TEXT SEGMENT –

----------

Meanwhile, the Middle East, Far East and US remain huge destinations for some of Scotland’s most popular exports – whisky and salmon, with sales of fresh salmon of more than £213 million in the US alone. Other Scottish seafood is also greatly sought after in export markets, as are products such as shortbread and jam. The value of Scotch whisky exports grew in 2016 for the first time since 2012, and increased by 3.3 per cent to £3.98bn.

These, like many other sectors of course, face two unprecedented areas of unpredictability: the prospect of export tariffs being raised by an increasingly insular US market following the election of President Trump and the as yet unknown outcome of the Brexit referendum, which is looming with the triggering this month of Article 50.

Hawico’s Jim Thomson makes the point succinctly: “I drove from Switzerland to Italy this week and sat at the border for 25 minutes. We’ve got used over the years to moving freely through borders and if the whole of Europe is now going to be like that for UK citizens it’s certainly going to make it more difficult moving products or people around – and that’s not good for business.”

However, all is not gloom in the current climate, according to Will McIntosh, lead partner, international, at major law firm Brodies. The fall in the value of sterling after the Brexit referendum, he points out, has seen clients seeking to increase their export markets.

Cross-border activity has included overseas companies and private equity funds looking to acquire companies. “Our own experience is that the bulk of our deals have involved international participants, with nearly 60 per cent by value of all corporate deals in 2016 involving overseas parties; the top 10 deals representing over 92 per cent of the value of corporate deals and 70 per cent of the top ten deals involving overseas parties/buyers.”

 The reasons, he says, include the value represented by the UK in view of the current sterling rate, and also the fact that most of the targets are largely unaffected by Brexit, as they either represent UK market-leaders or already serve an international market (i.e. their income stream is already diverse). It is also a reflection of the fact that valuations have got quite high in the main economic hubs including London, California and so on, whereas there remain better value deals in less chartered areas outside these hubs.

 He adds that the firm has seen a number of clients with strong international markets – in the life sciences and medical devices sectors – directly benefit from the fall in sterling, where the pound equivalent increase in earning has added over 10 per cent to the bottom line.

“Some have been increasing their distributor and agent coverage; others have been looking at setting up overseas subsidiaries, including within the rest of the EU.

“These are merely short-term drivers for exports and internationalisation; but our observation is that this is part of a longer-term trend, as Scottish companies mature in their international outlook and bring in the skills sets to help them reach export markets. The Scottish Government has put internationalisation at the fore with a view to growing Scotland’s economy and looking to build on that trend and the service sector (ignoring financial services) and technology-led sector are where there remains greatest potential for further growth.”

So while the challenges are clearly formidable – and with two thirds of Britain’s trade with the EU or countries that have some sort of preferential deal with the UK, Scottish exporters will be hoping that the UK government can reach the same free trade deals with 53 countries that it has at present as part of the EU.

As Jim Thompson says: “We have to use our brains and play to our strengths. Things will change but you have to face crossroads sometimes and make hard decisions.”

----------

GIVEN DATA –
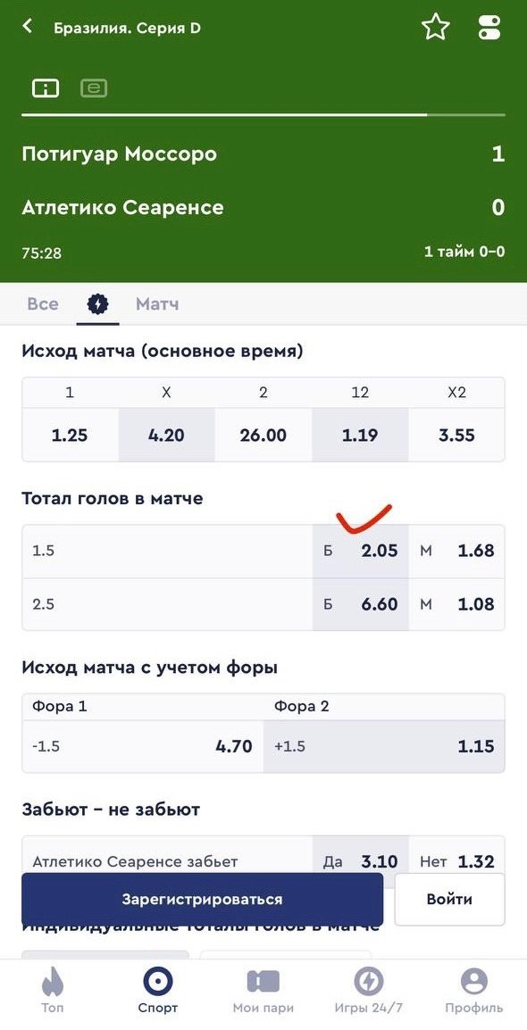
Task: Select the match info scoreboard icon
Action: pyautogui.click(x=46, y=88)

----------

WORK INSTRUCTION – According to the text on Scottish exports, why are most of the companies targeted for acquisition largely unaffected by Brexit? Answer in one to three sentences. The material has no connection to the text on Scottish exports.

ANSWER FOR THIS EXERCISE – Most of the targets are either UK market leaders or already serve an international market. That means their income stream is already diverse.